2007年12月30日 | 雑記帳の欄外

  かつては送る方もひと仕事であったが、大きな楽しみでもあったクリスマスカードの数が激減してから10年近く経つだろうか。電子メールの普及が大きな理由だが、そればかりではない。世界中がそうしたことに時間を割く余裕を失ってしまったのだ。季節の賀詞からアドレスまですべて印刷されたカードに、せいぜいサインだけあるカードではダイレクト・メールとあまり変わらない。なんとか特別の感情を伝えようとすれば、一枚に要する時間もかなりのものになる。  

  こうした世の中の変化にもかかわらず、友人によっては、家族の動向などを「クリスマス・レター」などの名の下に知らせてくれることもある。これならば、同じ文章を印刷してカードに同封すればよいので、作業としては比較的楽ではある。最近は写真なども含めて、詳細な近況を知らせてくれる友人もある。手書きの温かみはないにしても、電子メールよりは印象も深く、はるかに親しみが伝わってくる。  

  今年のクリスマス・カードの中に、もう30年以上の付き合いになるカナダの友人からのものがあった。このブログでも記したことがある。この友人夫妻はすでに大学や病院などの職を退いて引退の身なのだが、まったく異なった分野ですばらしい仕事を続けている。夫は腰部に障害があり、すでに3回も大手術を受けて、歩行がほとんど困難だが、自宅そして地域の庭園や街路樹の充実に活躍している。今年は不自由な身体ながら、空路ロンドンへ行き、キューガーデンで1週間を過ごし、その成果を地域の美化のために活用したいと考えたようだ。手始めに町の公園の通りに、20年後に30メートル近くに成長するユリノキ(Liriondendron, tulip tree)の苗木を植樹したという。  

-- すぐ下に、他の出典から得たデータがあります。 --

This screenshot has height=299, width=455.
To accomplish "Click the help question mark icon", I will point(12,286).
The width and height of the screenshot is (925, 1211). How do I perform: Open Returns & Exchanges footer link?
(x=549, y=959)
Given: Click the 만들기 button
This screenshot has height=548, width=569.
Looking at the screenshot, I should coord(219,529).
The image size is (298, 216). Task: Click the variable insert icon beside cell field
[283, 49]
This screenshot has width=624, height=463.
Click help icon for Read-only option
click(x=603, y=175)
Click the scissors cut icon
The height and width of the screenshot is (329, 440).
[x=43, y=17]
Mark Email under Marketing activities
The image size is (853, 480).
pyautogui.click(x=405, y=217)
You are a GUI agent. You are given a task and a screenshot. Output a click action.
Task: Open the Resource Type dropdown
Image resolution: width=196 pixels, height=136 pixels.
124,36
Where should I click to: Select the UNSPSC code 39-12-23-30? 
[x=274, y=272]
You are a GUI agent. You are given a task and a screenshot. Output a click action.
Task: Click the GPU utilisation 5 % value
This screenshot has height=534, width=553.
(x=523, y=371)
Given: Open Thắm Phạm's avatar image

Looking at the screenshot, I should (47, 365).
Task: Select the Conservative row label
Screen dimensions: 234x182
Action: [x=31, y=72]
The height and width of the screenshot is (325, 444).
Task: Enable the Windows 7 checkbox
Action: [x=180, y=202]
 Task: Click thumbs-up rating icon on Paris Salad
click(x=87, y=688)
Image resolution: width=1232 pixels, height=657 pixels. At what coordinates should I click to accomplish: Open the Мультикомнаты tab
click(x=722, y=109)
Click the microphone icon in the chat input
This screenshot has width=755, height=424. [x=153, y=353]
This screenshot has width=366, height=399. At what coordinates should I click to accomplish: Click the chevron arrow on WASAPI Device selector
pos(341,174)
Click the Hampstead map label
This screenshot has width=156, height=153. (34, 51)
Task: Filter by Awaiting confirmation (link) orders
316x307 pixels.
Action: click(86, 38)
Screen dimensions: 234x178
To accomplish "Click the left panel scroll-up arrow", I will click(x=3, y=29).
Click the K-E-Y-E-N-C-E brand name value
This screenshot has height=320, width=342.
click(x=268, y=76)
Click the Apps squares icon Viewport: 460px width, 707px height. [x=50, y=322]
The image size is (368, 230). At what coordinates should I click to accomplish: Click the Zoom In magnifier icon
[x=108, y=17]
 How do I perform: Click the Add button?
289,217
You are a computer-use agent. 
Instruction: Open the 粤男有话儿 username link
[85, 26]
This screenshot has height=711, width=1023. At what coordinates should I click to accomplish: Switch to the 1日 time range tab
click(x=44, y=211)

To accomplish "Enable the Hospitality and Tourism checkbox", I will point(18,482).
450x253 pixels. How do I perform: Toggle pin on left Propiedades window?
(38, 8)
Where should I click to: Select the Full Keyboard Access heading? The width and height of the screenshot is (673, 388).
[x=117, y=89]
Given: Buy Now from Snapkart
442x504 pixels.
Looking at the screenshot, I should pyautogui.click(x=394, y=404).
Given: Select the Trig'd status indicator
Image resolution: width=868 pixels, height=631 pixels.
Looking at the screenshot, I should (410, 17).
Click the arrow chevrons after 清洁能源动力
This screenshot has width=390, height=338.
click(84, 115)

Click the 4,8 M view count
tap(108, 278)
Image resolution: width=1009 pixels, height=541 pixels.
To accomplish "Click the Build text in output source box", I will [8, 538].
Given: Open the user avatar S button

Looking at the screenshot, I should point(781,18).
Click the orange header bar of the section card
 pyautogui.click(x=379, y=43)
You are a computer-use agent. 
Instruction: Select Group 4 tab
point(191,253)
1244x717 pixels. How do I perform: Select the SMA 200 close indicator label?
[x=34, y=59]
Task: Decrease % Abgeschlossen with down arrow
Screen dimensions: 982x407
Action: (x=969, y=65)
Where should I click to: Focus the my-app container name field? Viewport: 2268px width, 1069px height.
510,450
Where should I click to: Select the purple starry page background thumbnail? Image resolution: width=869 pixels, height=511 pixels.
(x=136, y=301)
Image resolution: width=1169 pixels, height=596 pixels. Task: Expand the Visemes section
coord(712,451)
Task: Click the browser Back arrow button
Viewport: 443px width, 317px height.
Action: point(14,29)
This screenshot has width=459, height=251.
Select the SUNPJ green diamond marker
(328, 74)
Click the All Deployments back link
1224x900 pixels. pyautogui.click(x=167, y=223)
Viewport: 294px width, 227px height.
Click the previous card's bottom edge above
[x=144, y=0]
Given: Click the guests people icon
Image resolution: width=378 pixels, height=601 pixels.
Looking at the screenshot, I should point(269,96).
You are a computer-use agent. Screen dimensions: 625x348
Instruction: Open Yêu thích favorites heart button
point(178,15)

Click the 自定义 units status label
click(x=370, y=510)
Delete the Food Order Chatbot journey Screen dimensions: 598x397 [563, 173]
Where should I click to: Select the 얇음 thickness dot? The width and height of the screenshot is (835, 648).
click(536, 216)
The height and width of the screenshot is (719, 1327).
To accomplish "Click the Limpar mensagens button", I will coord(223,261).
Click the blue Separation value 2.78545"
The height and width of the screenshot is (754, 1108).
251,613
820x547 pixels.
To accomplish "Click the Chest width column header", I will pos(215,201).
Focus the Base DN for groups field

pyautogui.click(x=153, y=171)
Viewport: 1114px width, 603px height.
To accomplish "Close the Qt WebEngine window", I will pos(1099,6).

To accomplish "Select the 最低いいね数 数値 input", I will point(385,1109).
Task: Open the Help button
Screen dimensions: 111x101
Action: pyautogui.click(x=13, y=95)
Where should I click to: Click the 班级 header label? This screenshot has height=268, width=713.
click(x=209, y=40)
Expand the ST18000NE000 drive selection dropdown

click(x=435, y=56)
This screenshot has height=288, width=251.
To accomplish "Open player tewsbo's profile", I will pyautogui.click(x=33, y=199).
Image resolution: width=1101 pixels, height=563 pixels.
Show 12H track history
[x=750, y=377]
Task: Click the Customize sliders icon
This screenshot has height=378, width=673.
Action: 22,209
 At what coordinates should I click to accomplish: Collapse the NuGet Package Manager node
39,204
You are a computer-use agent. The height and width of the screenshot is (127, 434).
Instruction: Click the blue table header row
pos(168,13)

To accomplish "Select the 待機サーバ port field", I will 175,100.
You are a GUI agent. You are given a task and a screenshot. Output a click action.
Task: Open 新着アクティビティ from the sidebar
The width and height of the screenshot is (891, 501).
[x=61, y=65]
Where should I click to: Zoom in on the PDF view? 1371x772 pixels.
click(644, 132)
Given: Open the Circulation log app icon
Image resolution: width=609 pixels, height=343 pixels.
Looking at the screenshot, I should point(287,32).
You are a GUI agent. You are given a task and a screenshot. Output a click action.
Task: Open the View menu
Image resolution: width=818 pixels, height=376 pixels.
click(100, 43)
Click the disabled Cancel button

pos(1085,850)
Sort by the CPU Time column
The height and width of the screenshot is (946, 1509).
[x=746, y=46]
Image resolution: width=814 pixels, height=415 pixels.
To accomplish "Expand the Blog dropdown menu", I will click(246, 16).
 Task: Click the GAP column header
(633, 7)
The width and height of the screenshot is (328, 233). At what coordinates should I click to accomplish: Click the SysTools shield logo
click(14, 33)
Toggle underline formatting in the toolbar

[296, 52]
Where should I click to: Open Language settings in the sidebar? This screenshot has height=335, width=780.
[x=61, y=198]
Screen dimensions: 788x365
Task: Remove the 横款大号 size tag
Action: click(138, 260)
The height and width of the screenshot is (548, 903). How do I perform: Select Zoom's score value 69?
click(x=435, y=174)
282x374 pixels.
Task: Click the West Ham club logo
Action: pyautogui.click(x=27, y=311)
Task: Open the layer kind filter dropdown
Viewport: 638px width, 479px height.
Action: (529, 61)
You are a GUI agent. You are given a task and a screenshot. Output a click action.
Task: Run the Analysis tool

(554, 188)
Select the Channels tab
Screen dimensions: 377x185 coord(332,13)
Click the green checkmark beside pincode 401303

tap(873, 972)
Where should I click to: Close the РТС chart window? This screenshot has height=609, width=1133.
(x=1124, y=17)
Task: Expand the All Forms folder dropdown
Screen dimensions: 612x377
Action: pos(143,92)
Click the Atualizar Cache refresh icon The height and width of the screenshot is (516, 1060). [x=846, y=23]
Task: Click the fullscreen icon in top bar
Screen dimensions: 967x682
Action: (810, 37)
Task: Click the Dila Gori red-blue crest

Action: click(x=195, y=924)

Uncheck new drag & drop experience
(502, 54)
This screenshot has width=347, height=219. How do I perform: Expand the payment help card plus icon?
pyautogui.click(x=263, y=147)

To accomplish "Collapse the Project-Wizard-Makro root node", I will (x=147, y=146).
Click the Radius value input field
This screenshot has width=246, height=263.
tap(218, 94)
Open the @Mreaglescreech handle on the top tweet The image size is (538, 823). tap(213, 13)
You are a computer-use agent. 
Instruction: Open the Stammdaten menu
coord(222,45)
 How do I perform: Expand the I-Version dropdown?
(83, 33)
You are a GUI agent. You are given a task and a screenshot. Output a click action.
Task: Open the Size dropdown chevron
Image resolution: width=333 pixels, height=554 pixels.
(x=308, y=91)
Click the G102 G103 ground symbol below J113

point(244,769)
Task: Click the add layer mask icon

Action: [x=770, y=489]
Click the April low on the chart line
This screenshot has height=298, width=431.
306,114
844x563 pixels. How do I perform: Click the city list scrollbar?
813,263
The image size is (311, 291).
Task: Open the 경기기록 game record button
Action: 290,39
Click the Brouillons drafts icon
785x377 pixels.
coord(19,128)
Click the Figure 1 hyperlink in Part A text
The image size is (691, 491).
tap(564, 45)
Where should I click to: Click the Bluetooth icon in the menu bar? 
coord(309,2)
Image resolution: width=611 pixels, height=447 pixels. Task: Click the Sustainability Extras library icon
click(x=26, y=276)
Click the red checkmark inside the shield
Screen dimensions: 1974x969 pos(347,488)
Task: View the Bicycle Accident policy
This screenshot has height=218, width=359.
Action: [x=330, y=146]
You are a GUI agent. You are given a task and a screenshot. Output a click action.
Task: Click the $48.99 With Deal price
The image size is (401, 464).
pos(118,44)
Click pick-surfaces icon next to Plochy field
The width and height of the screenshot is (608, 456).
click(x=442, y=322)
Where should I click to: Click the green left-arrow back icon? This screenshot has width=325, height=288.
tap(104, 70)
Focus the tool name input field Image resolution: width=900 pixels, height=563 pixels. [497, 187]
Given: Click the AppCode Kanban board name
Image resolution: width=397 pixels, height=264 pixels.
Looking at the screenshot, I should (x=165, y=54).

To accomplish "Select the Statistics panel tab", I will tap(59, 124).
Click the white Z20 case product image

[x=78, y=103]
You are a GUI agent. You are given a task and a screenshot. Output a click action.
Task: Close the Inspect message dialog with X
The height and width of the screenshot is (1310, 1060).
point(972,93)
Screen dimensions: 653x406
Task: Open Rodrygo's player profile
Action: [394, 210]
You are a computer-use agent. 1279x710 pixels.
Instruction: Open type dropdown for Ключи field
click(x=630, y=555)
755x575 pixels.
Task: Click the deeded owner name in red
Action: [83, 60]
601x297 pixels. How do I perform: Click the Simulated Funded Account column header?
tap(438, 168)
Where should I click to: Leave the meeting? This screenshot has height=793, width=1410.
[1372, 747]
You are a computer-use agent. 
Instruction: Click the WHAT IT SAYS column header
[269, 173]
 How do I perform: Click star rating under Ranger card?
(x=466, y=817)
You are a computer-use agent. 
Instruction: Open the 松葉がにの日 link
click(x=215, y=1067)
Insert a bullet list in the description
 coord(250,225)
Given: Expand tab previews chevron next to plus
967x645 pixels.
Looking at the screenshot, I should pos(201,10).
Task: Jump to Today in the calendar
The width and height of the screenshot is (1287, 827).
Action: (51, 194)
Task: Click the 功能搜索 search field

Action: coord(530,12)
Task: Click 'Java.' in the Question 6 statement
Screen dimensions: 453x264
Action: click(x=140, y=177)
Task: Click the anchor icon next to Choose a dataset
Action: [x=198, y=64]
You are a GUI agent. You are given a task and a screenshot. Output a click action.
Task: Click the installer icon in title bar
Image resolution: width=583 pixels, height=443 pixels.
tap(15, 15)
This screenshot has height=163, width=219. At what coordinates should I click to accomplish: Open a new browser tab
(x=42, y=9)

  さらに、驚いたことは、オンタリオの自宅から車で40分くらい離れた草原の中に建てられ、昨年まで祖母が住んでいた1世紀以上経った家屋をなんとか再生し、家族と地域の歴史的遺産として継承しようとの努力をしている。はるか遠くに美しい山並みが見えるだけで、360度、周囲には人家は見えない。どこが隣接地との区切りか分からないとのこと。「大草原の小さな家」である。草原の中の広大な林には、鹿、兎、穴熊、野生の七面鳥などもすんでいるという。この家族は今までこうした難事業をしっかりとこなしてきた。二人の息子と一人の娘は遠く離れた地に住んでいるが、休日などに戻ってきた時に、両親を助けて遠大な仕事を黙々とこなしているようだ。素晴らしいと思うのは、そこにいささかも気負った点がないことだ。さすがに父親は人力の限界を感じ、最近イタリア製のトラクターを購入したという。理想は、林の一部を花々と動物が楽しく共生する場
(フローラとファウナ)にしたいとのこと。

  すっかりひ弱になってしまったわれわれには想像がつかない仕事だ。ちなみにこの父親の祖父は、ロシアからの移民であった。厳しい開拓生活の中に育まれた強靭な精神力が彼らを支えているのだろうか。先が見えなくなったこの国の新年に向けて、少しばかり力を分けてもらった思いがした。